Located at the site of the abandoned Chicago Spire, this project is motivated by the city’s history of tower-building and place-making. While the neoclassical style of the 1893 World’s Fair was not without detractors, none can deny the potency of its image. Its ordered civic grandeur inspired classically-styled architecture and city planning throughout the nation, legitimizing a rapidly evolving society via analogy to valorized ancient regimes.

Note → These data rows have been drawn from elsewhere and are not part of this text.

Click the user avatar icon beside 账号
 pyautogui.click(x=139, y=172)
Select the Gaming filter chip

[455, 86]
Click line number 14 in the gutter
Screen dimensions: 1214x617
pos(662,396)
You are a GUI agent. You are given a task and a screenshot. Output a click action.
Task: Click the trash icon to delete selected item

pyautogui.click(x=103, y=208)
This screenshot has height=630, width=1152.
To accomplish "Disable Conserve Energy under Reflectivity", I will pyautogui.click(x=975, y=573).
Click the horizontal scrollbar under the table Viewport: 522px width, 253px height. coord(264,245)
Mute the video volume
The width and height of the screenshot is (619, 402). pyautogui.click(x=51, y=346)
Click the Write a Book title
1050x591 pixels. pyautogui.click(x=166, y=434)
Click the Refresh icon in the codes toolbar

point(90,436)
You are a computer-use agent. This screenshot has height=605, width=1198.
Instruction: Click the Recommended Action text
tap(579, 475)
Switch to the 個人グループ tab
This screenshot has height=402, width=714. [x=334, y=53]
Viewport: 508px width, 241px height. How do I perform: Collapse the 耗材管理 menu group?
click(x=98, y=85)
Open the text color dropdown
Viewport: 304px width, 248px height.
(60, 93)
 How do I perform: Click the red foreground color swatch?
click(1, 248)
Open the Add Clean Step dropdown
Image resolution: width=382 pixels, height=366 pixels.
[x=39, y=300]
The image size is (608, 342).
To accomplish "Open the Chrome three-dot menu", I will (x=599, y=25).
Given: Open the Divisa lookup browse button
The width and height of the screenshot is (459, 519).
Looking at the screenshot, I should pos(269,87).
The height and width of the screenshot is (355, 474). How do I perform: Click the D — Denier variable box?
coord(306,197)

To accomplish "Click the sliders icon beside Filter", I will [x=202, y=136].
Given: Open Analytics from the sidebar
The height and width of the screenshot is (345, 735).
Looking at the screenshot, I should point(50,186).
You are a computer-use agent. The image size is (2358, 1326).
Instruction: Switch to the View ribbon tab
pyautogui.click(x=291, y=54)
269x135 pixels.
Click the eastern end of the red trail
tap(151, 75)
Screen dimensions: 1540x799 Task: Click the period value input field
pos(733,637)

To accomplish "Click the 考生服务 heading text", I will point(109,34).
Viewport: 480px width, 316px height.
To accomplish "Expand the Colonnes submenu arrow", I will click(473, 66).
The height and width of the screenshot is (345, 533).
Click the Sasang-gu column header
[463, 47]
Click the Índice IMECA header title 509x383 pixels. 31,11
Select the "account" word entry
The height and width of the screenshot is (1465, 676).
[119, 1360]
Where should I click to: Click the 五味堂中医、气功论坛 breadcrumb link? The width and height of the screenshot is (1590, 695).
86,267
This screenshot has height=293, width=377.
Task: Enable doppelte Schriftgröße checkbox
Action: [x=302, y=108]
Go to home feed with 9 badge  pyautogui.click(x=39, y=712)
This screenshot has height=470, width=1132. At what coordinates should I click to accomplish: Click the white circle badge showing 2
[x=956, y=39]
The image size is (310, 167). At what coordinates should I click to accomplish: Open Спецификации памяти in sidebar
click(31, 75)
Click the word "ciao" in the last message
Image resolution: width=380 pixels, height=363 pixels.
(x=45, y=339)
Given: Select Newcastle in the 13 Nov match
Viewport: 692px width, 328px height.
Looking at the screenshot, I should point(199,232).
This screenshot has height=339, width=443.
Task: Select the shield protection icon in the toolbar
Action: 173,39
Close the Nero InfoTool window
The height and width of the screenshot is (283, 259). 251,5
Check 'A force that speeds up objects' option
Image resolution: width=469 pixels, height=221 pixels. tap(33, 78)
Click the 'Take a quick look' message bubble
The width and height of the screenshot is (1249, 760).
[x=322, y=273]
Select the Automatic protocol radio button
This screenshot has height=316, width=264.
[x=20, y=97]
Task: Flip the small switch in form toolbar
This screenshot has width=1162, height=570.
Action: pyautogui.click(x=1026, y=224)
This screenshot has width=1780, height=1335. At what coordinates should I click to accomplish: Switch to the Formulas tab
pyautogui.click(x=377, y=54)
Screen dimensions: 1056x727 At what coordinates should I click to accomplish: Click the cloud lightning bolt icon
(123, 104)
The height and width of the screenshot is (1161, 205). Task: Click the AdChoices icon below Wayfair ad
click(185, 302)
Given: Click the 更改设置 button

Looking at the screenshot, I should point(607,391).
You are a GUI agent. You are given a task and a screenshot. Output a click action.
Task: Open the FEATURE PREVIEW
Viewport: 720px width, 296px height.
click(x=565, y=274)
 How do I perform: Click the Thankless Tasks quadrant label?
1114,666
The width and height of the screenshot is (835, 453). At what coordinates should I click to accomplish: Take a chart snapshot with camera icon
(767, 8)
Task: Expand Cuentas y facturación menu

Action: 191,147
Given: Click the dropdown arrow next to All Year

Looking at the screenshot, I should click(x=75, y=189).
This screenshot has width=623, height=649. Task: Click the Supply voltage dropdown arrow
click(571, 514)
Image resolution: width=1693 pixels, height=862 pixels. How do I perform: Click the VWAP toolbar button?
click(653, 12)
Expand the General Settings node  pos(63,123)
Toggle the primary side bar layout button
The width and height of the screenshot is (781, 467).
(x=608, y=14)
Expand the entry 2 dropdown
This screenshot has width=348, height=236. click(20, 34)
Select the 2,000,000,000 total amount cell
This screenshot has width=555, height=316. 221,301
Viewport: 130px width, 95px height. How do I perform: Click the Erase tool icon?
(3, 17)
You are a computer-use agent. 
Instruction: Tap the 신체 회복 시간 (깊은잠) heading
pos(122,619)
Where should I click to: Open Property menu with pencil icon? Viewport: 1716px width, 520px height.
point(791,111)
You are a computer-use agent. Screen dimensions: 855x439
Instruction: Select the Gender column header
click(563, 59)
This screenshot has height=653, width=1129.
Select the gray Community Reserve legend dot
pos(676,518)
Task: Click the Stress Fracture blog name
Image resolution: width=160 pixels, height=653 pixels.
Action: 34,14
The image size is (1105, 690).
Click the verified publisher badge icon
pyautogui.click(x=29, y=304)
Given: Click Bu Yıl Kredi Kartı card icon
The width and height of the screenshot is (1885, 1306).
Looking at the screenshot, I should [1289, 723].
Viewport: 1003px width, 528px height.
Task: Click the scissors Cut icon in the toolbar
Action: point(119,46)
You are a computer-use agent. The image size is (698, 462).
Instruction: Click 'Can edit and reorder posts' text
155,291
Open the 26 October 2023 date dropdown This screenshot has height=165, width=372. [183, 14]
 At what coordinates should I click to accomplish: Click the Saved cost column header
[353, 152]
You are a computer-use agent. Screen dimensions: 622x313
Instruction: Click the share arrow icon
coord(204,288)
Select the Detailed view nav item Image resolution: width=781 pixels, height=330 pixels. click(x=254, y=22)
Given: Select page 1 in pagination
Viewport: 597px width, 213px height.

This building understands classical form as an architectural means of codifying social structure. The parallels are overt: a configuration of discrete parts, governed by over-arching rules of proportion and order. With this in mind, the tower’s deep classical facade can be evaluated with respect to its deviation from the norms of the classical canon. Here, the genera are represented faithfully, the Doric, Giant Ionic, and Colossal Corinthian Orders rendered true to historic norms, but their organization is heretical. Hierarchy has been reconfigured in this thickened envelope of cascading classical thresholds. The primacy of greater Orders over lesser can no longer be taken for granted, sequence is fractured across multiple elevations, rhythm and symmetry emerge, then disappear. As such, the building reflects contemporary social structures, where diffuse and malleable networks have supplanted rigid hierarchical systems.